┏━━

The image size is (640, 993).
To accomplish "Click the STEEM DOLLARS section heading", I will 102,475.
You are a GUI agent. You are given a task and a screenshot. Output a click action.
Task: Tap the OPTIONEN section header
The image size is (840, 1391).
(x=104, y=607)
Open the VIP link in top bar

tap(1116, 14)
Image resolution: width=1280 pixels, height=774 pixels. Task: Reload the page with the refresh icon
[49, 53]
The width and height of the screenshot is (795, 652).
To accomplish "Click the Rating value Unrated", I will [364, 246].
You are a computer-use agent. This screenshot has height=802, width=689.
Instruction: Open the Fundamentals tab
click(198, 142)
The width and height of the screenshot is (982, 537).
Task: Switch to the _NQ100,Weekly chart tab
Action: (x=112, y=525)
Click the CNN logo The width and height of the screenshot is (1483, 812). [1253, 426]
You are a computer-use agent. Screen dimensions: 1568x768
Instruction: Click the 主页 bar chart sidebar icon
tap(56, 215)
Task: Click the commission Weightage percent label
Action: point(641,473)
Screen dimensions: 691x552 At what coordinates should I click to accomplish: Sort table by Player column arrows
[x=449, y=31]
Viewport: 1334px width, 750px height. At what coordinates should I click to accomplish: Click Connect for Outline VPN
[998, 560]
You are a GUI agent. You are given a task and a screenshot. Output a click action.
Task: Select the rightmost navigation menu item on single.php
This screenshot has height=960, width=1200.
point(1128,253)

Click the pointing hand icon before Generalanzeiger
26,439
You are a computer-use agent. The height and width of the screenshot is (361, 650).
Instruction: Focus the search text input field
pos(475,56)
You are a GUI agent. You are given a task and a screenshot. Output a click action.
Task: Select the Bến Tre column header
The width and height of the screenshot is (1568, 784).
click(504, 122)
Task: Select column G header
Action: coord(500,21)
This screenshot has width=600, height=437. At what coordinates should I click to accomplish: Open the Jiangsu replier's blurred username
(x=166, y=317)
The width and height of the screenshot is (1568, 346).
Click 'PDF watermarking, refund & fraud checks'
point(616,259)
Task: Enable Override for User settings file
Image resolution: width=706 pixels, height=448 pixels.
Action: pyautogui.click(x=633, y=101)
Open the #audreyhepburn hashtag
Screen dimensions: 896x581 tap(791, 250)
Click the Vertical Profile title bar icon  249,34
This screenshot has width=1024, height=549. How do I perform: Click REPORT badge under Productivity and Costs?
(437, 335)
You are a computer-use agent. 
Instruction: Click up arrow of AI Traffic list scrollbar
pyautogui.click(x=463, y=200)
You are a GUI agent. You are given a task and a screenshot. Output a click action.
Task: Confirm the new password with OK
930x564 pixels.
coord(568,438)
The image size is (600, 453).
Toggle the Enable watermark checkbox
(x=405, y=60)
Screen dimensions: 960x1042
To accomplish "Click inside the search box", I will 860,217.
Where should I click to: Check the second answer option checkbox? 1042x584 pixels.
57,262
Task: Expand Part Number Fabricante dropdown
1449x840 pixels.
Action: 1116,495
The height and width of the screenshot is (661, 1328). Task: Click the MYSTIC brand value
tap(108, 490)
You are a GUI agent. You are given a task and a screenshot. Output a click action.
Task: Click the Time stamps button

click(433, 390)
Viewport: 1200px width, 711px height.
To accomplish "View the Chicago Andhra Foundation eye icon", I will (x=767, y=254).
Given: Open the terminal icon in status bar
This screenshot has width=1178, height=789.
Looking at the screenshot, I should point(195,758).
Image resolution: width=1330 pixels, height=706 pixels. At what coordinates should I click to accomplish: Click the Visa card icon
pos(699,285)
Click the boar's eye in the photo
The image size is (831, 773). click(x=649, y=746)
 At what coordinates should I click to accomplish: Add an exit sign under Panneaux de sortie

┗━━

> [Brief]: With nothing left out, copy the data above exactly.

> [Answer below]:
The image size is (640, 993).
To accomplish "Click the STEEM DOLLARS section heading", I will 102,475.
You are a GUI agent. You are given a task and a screenshot. Output a click action.
Task: Tap the OPTIONEN section header
The image size is (840, 1391).
(x=104, y=607)
Open the VIP link in top bar

tap(1116, 14)
Image resolution: width=1280 pixels, height=774 pixels. Task: Reload the page with the refresh icon
[49, 53]
The width and height of the screenshot is (795, 652).
To accomplish "Click the Rating value Unrated", I will [364, 246].
You are a computer-use agent. This screenshot has height=802, width=689.
Instruction: Open the Fundamentals tab
click(198, 142)
The width and height of the screenshot is (982, 537).
Task: Switch to the _NQ100,Weekly chart tab
Action: (x=112, y=525)
Click the CNN logo The width and height of the screenshot is (1483, 812). [1253, 426]
You are a computer-use agent. Screen dimensions: 1568x768
Instruction: Click the 主页 bar chart sidebar icon
tap(56, 215)
Task: Click the commission Weightage percent label
Action: point(641,473)
Screen dimensions: 691x552 At what coordinates should I click to accomplish: Sort table by Player column arrows
[x=449, y=31]
Viewport: 1334px width, 750px height. At what coordinates should I click to accomplish: Click Connect for Outline VPN
[998, 560]
You are a GUI agent. You are given a task and a screenshot. Output a click action.
Task: Select the rightmost navigation menu item on single.php
This screenshot has height=960, width=1200.
point(1128,253)

Click the pointing hand icon before Generalanzeiger
26,439
You are a computer-use agent. The height and width of the screenshot is (361, 650).
Instruction: Focus the search text input field
pos(475,56)
You are a GUI agent. You are given a task and a screenshot. Output a click action.
Task: Select the Bến Tre column header
The width and height of the screenshot is (1568, 784).
click(504, 122)
Task: Select column G header
Action: coord(500,21)
This screenshot has width=600, height=437. At what coordinates should I click to accomplish: Open the Jiangsu replier's blurred username
(x=166, y=317)
The width and height of the screenshot is (1568, 346).
Click 'PDF watermarking, refund & fraud checks'
point(616,259)
Task: Enable Override for User settings file
Image resolution: width=706 pixels, height=448 pixels.
Action: pyautogui.click(x=633, y=101)
Open the #audreyhepburn hashtag
Screen dimensions: 896x581 tap(791, 250)
Click the Vertical Profile title bar icon  249,34
This screenshot has width=1024, height=549. How do I perform: Click REPORT badge under Productivity and Costs?
(437, 335)
You are a computer-use agent. 
Instruction: Click up arrow of AI Traffic list scrollbar
pyautogui.click(x=463, y=200)
You are a GUI agent. You are given a task and a screenshot. Output a click action.
Task: Confirm the new password with OK
930x564 pixels.
coord(568,438)
The image size is (600, 453).
Toggle the Enable watermark checkbox
(x=405, y=60)
Screen dimensions: 960x1042
To accomplish "Click inside the search box", I will 860,217.
Where should I click to: Check the second answer option checkbox? 1042x584 pixels.
57,262
Task: Expand Part Number Fabricante dropdown
1449x840 pixels.
Action: 1116,495
The height and width of the screenshot is (661, 1328). Task: Click the MYSTIC brand value
tap(108, 490)
You are a GUI agent. You are given a task and a screenshot. Output a click action.
Task: Click the Time stamps button

click(433, 390)
Viewport: 1200px width, 711px height.
To accomplish "View the Chicago Andhra Foundation eye icon", I will (x=767, y=254).
Given: Open the terminal icon in status bar
This screenshot has width=1178, height=789.
Looking at the screenshot, I should point(195,758).
Image resolution: width=1330 pixels, height=706 pixels. At what coordinates should I click to accomplish: Click the Visa card icon
pos(699,285)
Click the boar's eye in the photo
The image size is (831, 773). click(x=649, y=746)
 At what coordinates should I click to accomplish: Add an exit sign under Panneaux de sortie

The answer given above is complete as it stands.